Once the pad was completed we bought an 1,100 gallon water storage tank at an irrigation supply store. Thank goodness this tank size fit exactly into the back of our F-150 pick-up truck, so we were able to haul it up to the property without much trouble and without having to pay a delivery fee. We had tied the whole thing down pretty securely in the back of the truck and while we were driving down the highway those ropes and tie-downs were singing to us in the wind! It was a happy song as they resonated, thrunged and whistled all the way up to our future homestead, and Ray and I laughed almost the whole way.
- Pouring a Concrete Pad After we dug away what seemed like a mountainside (just kidding) we framed out an area just a little larger than the tank (we checked the specs first!) and began to pour a concrete pad upon which the tank would sit.

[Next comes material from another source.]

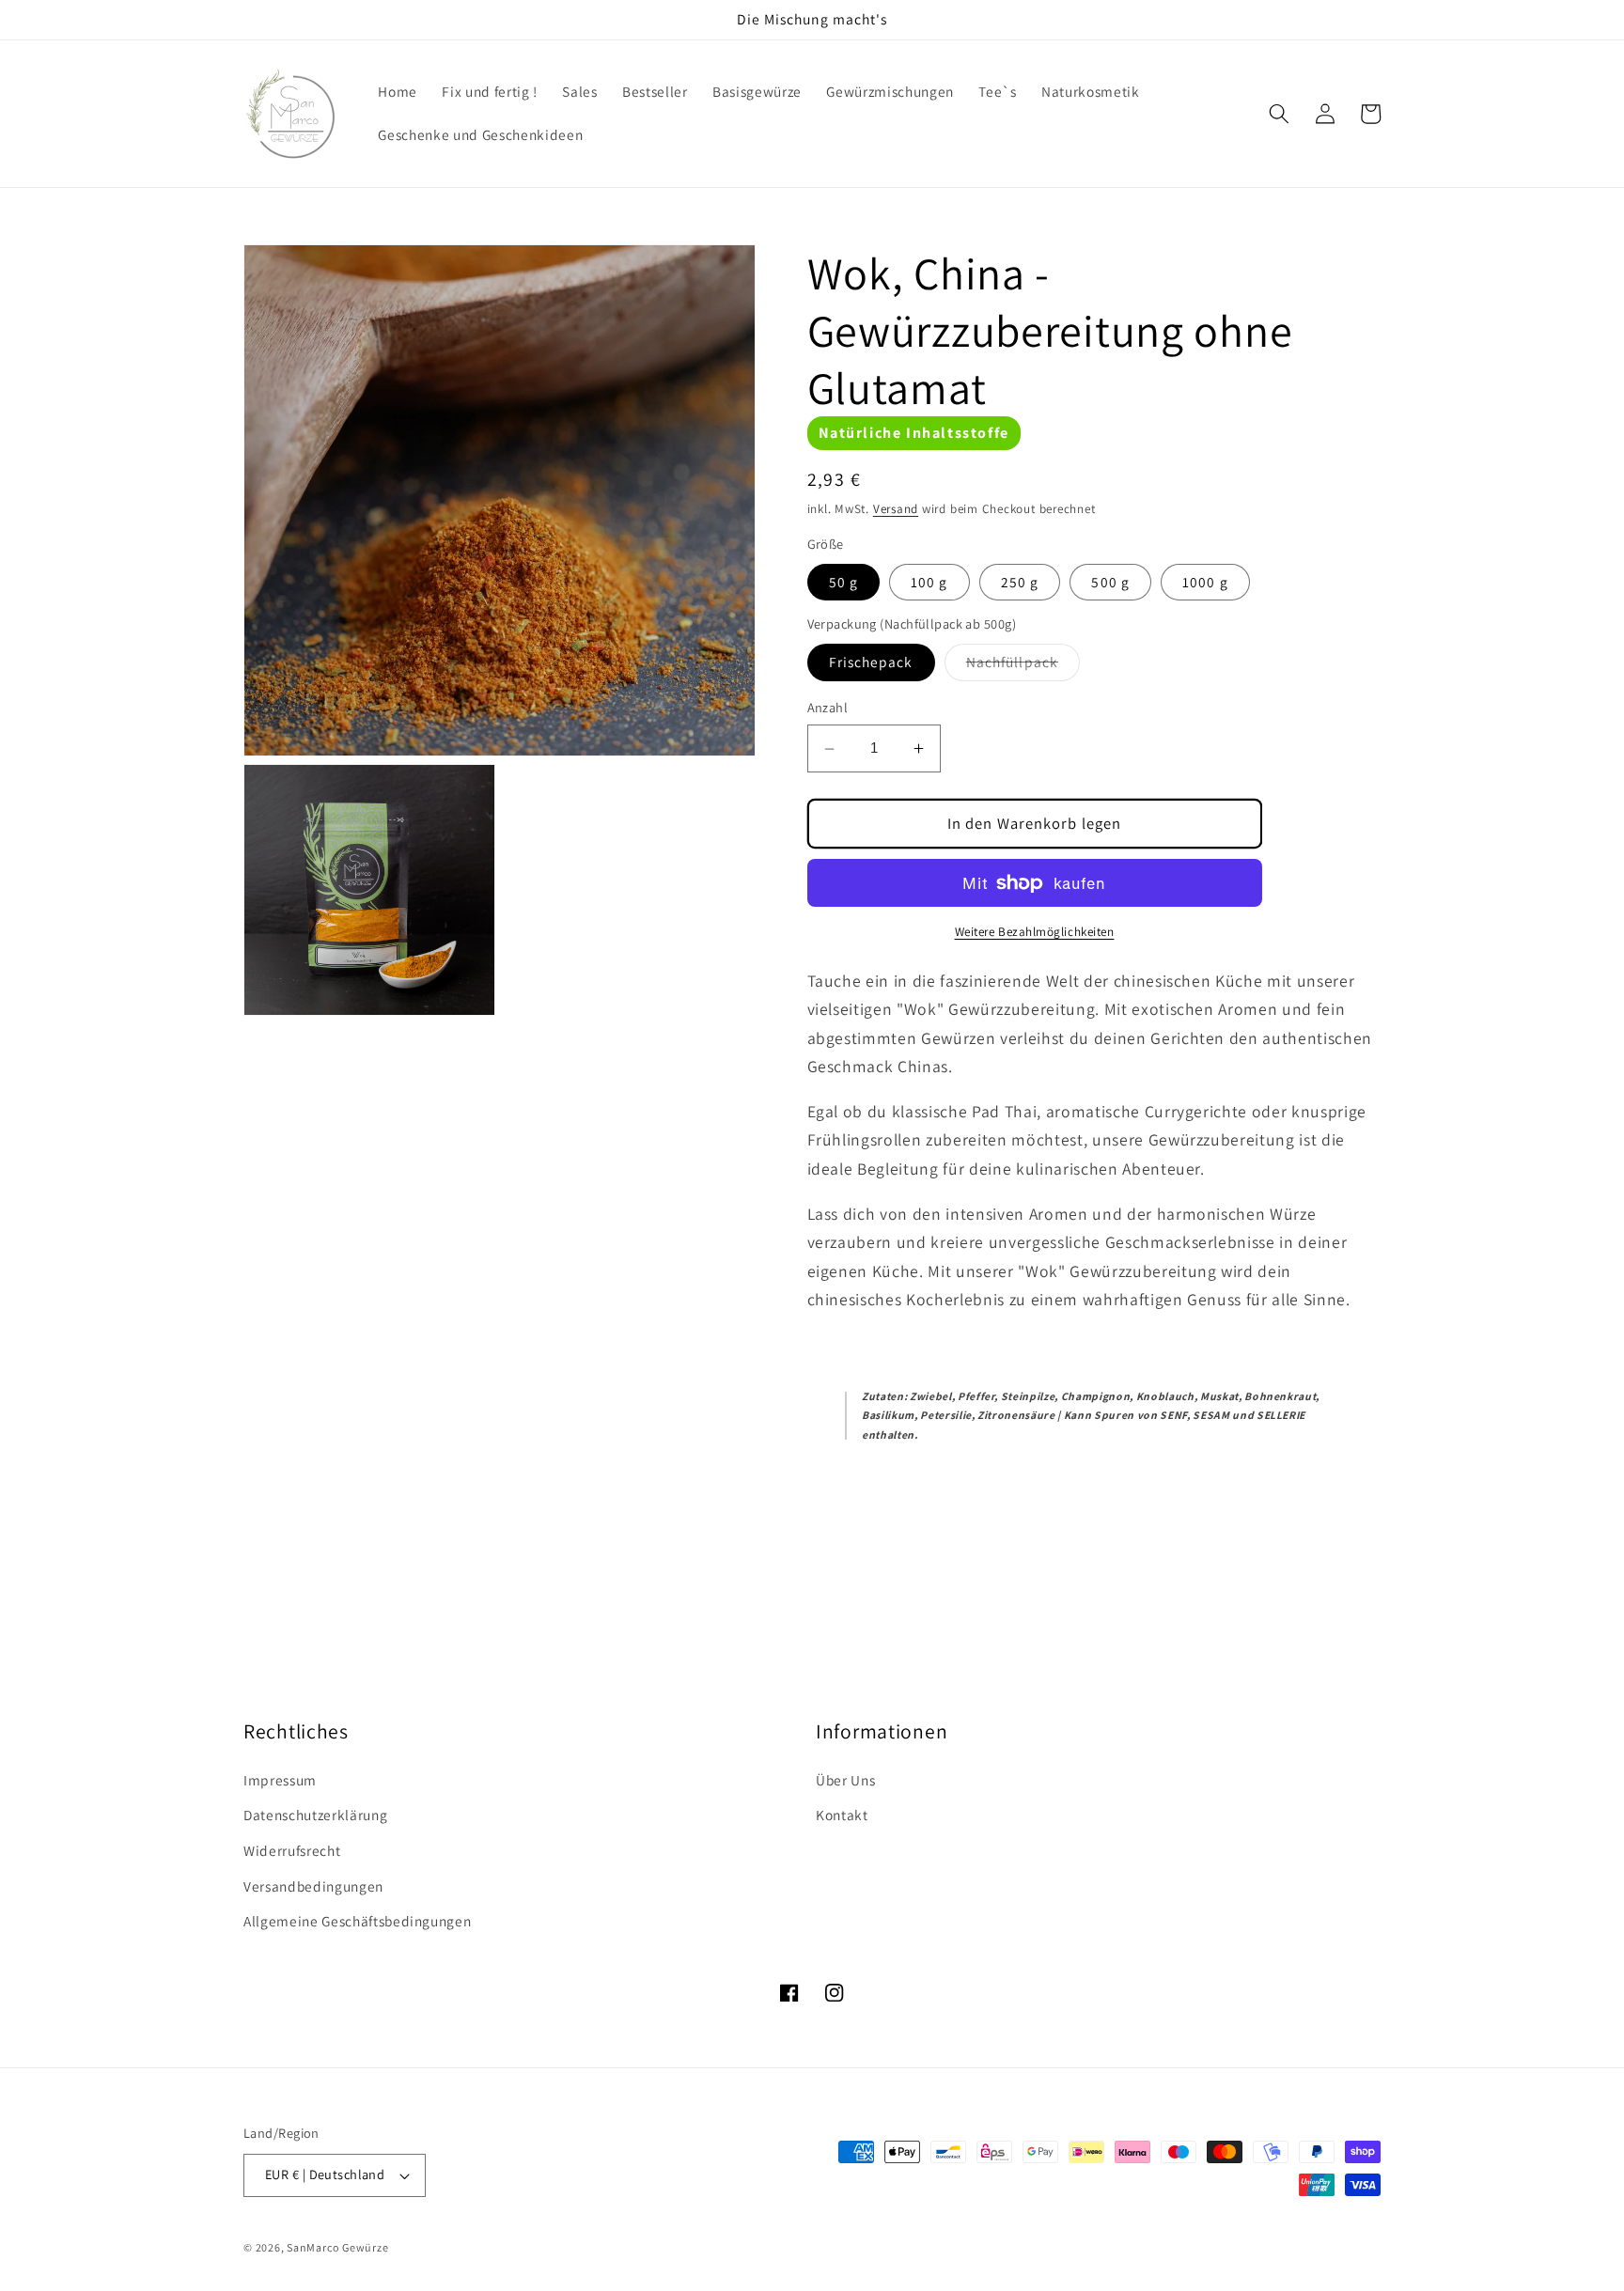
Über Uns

- Retaining Wall We had to start building the retaining wall on this side ASAP because a rainstorm made the hillside a bit unstable and we were getting a lot of mud on the concrete. Ray built this retaining wall the same way he build the retaining wall for the trailer site.
- Concrete Blocks We decided to place concrete blocks along the back side of the wall because this wall would have to bear the weight of snow and mud, keeping it away from the tank area. We placed rebar in the concrete pad which extended up both courses of concrete blocks, just to ensure those blocks don't break free or slide. Once the blocks were set we filled them with concrete.
- The Second Retaining Wall Getting ready to install the second retaining wall.
- Done All done and ready for the water storage tank!
- Bringing in the Tank Luckily, this 1,100 gallon water storage tank fit almost exactly into the back of our F150 pick-up! With numerous tie-downs, lots of rope and some come-alongs, we were able to haul it up ourselves and avoided the delivery fee.
- Ready for Rain The tank fit perfectly! Now all we needed was some rain!
Once the tank was placed in it’s new home and everything was set up, it only took a few rainstorms to fill up the entire tank! In fact, after a month we had to remove the down-spouts and put the lid on the tank as it was completely full and gushing over! It was very obvious that after this tank was full, we needed another tank!